(Goal):
Rewrite the part that opens with the line containing "pixels, height=720 pixels." and closes with the line containing "(2404, 172).", putting "Find" in place of "Identify" and changing nothing else.
----- Records shown -----
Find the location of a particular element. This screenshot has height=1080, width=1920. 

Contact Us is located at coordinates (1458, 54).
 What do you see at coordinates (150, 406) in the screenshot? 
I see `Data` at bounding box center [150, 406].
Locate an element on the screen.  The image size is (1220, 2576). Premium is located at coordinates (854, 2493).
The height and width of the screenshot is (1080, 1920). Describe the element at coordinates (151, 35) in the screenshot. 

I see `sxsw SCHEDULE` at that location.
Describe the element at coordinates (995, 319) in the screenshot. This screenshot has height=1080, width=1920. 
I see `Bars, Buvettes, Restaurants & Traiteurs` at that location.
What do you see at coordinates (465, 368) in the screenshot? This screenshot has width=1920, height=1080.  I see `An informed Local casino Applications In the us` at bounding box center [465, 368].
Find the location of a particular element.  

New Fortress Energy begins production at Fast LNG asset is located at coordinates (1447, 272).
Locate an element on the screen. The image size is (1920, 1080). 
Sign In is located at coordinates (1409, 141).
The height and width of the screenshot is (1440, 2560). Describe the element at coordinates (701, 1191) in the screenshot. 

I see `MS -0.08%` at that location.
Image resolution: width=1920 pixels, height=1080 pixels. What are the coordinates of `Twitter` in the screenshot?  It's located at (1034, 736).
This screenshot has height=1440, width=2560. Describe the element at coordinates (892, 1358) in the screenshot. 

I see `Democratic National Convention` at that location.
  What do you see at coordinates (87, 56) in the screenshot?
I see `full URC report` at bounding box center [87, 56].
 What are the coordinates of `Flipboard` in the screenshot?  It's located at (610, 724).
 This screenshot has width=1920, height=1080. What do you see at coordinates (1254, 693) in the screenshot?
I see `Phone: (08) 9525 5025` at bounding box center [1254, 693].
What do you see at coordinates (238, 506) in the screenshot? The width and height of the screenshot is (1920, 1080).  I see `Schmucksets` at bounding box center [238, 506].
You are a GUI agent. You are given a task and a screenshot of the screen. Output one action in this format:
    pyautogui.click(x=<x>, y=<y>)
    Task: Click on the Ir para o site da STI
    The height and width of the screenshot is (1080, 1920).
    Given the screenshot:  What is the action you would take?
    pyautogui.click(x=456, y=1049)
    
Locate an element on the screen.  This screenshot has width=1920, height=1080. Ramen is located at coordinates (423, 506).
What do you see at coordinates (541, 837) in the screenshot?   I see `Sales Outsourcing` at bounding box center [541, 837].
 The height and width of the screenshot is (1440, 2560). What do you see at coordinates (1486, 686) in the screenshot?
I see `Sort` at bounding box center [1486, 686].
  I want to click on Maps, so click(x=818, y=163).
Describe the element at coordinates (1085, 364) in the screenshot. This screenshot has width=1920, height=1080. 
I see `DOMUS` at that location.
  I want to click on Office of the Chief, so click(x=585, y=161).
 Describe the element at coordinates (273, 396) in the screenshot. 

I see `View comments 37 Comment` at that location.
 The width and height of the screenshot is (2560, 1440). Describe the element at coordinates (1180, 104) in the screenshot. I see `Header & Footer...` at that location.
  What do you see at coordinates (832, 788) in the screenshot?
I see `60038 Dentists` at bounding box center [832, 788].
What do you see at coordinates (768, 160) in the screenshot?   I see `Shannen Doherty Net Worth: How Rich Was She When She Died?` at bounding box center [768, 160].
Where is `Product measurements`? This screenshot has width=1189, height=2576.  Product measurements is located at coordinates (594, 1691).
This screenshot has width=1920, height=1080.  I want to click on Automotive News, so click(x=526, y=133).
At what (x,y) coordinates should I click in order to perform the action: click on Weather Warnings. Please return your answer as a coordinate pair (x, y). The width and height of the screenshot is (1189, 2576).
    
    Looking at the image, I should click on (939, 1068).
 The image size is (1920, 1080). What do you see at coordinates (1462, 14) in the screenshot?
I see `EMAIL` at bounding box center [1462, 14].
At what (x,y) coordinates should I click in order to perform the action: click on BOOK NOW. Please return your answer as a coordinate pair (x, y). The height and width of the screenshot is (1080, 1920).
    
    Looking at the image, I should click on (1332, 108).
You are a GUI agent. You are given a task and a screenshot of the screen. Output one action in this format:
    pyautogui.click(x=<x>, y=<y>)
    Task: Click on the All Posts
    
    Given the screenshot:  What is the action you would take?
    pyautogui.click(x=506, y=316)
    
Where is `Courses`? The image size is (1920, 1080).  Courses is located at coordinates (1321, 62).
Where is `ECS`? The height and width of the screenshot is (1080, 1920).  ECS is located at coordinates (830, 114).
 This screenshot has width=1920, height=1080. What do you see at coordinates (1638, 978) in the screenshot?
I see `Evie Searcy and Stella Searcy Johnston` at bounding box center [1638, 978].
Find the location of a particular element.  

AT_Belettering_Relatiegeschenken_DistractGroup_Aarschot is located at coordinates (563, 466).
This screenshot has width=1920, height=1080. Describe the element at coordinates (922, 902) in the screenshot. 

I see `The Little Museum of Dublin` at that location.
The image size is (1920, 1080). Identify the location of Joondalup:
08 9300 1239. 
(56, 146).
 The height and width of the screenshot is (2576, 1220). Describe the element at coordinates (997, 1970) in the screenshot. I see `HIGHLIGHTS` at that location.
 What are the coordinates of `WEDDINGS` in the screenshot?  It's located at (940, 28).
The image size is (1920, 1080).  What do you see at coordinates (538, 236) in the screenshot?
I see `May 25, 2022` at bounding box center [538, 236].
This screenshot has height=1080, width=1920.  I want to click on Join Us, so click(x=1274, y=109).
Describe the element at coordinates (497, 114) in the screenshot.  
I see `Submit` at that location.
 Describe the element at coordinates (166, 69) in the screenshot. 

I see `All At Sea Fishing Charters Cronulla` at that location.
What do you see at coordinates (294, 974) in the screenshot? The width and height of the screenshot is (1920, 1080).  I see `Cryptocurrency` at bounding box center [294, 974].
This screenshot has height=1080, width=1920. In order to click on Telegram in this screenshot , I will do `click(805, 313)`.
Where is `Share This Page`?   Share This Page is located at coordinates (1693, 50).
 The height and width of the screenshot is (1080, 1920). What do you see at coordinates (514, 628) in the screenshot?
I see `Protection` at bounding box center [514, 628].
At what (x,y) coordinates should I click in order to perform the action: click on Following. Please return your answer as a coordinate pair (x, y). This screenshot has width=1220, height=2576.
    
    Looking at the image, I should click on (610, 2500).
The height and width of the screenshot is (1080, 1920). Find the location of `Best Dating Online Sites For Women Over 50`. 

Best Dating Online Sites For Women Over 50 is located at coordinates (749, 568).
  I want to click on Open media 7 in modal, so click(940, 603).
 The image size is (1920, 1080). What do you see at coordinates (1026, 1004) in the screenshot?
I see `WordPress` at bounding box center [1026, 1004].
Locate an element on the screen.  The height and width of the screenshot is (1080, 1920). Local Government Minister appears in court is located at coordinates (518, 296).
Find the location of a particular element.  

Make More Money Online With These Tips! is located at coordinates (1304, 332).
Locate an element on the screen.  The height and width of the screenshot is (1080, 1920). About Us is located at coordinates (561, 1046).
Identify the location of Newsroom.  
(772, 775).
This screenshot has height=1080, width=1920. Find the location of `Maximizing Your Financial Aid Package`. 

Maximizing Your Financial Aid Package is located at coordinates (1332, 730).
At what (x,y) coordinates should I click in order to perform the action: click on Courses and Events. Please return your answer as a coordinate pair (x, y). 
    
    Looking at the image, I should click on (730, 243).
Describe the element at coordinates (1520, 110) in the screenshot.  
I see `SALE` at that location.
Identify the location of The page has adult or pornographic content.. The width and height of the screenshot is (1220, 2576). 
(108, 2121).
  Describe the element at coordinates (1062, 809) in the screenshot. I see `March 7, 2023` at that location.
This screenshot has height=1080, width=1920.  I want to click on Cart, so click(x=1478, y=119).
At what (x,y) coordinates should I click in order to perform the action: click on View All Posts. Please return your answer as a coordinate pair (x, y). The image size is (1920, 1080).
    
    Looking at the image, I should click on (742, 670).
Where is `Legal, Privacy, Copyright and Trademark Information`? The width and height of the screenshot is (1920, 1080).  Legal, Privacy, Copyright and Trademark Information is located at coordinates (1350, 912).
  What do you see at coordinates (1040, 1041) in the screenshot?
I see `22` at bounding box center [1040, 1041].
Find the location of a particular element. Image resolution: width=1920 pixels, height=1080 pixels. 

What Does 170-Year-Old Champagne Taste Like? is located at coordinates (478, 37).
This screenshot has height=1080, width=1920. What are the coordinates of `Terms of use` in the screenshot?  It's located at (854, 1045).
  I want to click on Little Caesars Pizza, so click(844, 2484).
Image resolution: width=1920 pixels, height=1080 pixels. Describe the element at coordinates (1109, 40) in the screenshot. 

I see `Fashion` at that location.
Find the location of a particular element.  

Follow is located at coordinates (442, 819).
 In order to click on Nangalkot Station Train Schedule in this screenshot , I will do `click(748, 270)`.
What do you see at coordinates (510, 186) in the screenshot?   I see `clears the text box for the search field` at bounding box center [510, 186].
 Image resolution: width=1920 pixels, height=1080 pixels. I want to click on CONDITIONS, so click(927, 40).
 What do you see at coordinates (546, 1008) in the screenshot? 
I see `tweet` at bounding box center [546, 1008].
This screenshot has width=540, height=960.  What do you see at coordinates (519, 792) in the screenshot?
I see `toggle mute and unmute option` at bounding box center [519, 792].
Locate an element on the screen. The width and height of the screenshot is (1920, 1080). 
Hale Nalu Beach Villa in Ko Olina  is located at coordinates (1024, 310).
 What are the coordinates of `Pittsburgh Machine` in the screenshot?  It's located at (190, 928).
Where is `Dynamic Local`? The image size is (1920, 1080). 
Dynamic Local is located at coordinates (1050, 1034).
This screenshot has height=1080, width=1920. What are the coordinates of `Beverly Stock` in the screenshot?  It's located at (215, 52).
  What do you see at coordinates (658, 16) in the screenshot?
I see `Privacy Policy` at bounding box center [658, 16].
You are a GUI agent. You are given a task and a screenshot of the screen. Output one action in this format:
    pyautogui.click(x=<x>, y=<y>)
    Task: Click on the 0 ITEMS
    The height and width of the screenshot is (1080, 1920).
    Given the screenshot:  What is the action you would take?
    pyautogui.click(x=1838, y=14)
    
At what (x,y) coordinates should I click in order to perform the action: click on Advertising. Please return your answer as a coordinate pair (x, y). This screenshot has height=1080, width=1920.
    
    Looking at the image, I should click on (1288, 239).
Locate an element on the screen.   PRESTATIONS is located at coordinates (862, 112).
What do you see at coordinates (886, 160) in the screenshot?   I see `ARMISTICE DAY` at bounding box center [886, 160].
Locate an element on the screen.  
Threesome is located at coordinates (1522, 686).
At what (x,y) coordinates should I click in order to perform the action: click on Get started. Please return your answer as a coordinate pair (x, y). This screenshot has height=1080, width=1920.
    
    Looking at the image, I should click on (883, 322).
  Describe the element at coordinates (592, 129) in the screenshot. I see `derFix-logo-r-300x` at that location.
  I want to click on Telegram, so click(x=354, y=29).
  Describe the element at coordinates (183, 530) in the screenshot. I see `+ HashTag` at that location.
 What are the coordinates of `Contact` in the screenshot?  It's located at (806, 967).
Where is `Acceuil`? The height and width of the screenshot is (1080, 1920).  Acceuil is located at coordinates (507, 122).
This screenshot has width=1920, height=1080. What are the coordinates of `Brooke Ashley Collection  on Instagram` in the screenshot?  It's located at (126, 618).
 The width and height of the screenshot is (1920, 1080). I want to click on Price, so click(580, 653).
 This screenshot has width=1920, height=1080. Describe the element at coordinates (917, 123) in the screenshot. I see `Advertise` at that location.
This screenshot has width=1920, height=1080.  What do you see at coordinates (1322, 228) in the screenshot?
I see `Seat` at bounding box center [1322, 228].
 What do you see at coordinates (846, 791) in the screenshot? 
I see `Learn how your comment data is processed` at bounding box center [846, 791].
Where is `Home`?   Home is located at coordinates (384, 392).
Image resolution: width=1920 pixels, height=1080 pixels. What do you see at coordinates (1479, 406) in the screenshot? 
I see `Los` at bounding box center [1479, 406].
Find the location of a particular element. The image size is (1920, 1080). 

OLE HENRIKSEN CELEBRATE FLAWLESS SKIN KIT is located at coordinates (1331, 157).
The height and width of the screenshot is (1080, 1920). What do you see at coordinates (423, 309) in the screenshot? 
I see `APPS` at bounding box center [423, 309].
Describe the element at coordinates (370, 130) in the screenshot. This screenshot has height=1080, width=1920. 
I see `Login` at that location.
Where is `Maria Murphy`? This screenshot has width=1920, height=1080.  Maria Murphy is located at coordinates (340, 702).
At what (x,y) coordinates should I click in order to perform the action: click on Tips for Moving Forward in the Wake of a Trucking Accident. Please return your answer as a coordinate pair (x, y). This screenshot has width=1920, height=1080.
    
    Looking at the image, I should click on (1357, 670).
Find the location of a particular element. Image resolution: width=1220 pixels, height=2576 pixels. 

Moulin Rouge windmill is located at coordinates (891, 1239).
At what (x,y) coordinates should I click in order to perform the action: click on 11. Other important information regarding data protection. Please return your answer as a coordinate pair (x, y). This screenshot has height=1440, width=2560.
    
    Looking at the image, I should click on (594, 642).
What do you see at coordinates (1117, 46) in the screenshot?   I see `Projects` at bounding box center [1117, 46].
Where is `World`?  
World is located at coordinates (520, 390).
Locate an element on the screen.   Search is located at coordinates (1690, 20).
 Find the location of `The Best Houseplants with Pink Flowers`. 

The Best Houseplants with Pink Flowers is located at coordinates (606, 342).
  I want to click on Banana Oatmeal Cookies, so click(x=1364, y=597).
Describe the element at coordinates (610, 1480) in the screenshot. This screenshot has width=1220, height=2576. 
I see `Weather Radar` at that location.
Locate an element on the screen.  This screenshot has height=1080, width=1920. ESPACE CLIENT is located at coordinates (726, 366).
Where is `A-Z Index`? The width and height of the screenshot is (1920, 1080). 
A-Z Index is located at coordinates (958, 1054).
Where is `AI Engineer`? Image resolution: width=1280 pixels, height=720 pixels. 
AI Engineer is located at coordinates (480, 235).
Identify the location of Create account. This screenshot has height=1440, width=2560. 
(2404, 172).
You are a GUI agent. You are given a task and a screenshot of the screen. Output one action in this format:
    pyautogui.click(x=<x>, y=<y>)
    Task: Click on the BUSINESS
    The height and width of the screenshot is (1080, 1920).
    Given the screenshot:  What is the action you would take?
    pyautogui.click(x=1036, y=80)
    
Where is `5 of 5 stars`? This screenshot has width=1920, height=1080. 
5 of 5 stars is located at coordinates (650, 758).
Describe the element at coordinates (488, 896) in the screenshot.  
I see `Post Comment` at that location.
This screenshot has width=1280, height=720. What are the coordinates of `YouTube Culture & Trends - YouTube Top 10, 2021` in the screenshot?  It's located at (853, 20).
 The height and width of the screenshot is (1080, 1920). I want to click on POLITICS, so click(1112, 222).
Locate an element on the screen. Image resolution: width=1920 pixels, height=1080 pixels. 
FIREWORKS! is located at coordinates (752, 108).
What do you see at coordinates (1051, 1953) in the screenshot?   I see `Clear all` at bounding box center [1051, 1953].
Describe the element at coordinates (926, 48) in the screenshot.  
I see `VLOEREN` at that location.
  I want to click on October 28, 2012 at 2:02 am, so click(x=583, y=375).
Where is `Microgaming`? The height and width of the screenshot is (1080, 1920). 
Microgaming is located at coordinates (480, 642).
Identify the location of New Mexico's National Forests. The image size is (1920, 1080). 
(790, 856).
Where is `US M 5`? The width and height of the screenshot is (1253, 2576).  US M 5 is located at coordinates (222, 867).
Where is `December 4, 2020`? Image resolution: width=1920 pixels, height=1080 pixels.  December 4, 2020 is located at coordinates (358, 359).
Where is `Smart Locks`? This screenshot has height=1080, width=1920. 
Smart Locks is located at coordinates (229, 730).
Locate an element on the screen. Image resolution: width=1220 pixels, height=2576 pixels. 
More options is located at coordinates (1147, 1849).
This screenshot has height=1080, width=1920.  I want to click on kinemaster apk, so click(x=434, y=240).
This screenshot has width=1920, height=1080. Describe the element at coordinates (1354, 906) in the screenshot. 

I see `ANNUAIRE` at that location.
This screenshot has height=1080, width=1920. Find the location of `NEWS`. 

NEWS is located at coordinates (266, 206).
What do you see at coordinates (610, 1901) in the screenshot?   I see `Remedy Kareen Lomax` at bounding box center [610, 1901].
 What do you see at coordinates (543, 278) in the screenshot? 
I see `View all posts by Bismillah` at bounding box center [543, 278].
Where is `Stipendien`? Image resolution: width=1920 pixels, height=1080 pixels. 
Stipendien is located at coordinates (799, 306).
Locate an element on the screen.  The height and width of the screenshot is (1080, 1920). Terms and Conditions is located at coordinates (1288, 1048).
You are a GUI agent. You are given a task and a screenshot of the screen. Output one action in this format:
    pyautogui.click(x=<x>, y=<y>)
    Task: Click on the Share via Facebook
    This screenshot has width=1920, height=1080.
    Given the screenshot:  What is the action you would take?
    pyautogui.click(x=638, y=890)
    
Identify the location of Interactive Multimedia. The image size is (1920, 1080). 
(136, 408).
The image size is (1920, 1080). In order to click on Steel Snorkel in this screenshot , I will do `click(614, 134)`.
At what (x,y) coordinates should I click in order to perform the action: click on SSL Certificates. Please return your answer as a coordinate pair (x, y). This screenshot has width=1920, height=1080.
-----
(Solution to this problem):
Where is `AI Engineer`? Image resolution: width=1280 pixels, height=720 pixels. 
AI Engineer is located at coordinates (480, 235).
Find the location of Create account. This screenshot has height=1440, width=2560. 
(2404, 172).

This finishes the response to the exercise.